The Zeiss LSM 7 Duo confocal microscope, the new centerpiece of the department of molecular and cellular physiology’s Live Microscopy Core on the fourth floor of the Medical Sciences Building, marks an exciting technological advance for UC and the surrounding region, says Hove, an associate professor in the department.
"There’s no other single instrument that can do what it does,” says Hove, whose lab studies biological fluid flow using a zebrafish animal model.
"There are other individual pieces that can do a fragment of it, but to have it all together in one apparatus where the components can talk to one another is really exciting.”
In a nutshell, the new microscope offers a startling combination of speed and clarity—or, as Hove puts it, "It’s like a traditional confocal microscope married to an ultra-high-speed confocal microscope.” (A confocal microscope creates high-resolution images by eliminating out-of-focus light through use of a laser light source and an optical pinhole through which the light passes.)
Traditional confocal microscopy users can reconstruct three-dimensional structures by "stacking” the 2-D images and stitching them together with special software. Hove’s lab has recently developed a multi-pinhole approach which collects data from all three spatial dimensions simultaneously.

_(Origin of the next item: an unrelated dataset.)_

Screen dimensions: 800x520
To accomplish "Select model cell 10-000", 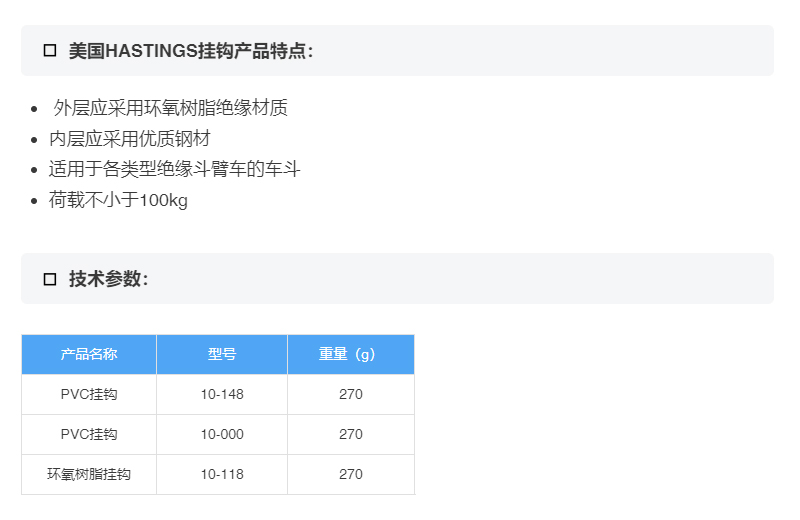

"For example,” Hove says, "we can use the point scanner of this new system to photo-bleach (decrease in emission intensity) a series of spots on the wall of a zebrafish heart to serve as markers and then, at the same time, record the way the markers move with the dual, high-speed, scan head. This allows optical manipulation and data collection simultaneously.
"Before, we could get a picture every three or four seconds. Now, we can set this device up to collect hundreds of frames per second with the only light source being photons emitted from the fluorescing sample.”
In a demonstration, joined by Hove’s graduate student Michael Craig and Chet Closson, manager of the Live Microscopy Core, Hove’s excitement is palpable as he points to the screen and says, "Look at the blood cells moving through!”
At a cost of $796,000, the new device didn’t come cheaply—or easily. With extra money from the American Recovery and Reinvestment Act (ARRA) of 2009 available through the National Institutes of Health’s National Center for Research Resources (NCRR), competition was keen, with the process stretching well over a year.
After winning the maximum grant of $500,000 from the NCRR, Hove obtained additional funding from UC and the Ohio Board of Regents to fill in the gap. User fees will help defray the cost of upkeep.
"I already have 19 different faculty members expressing interest in being primary or secondary users,” he says.
"We expect it to be a very high-use instrument, with scheduling through a website.
"I’m hopeful that this apparatus will help us as we grow into a regional research center, enhancing UC’s recognition for research excellence and supporting Ohio’s growing reputation as a hotbed for biomedical research.”
About Jay Hove’s Research:
Jay Hove, PhD, an associate professor in the department of molecular and cellular physiology, is interested in the effect of fluid flow on biology—particularly in the heart, kidneys and lymphatics. He uses zebrafish as an animal model of human disease.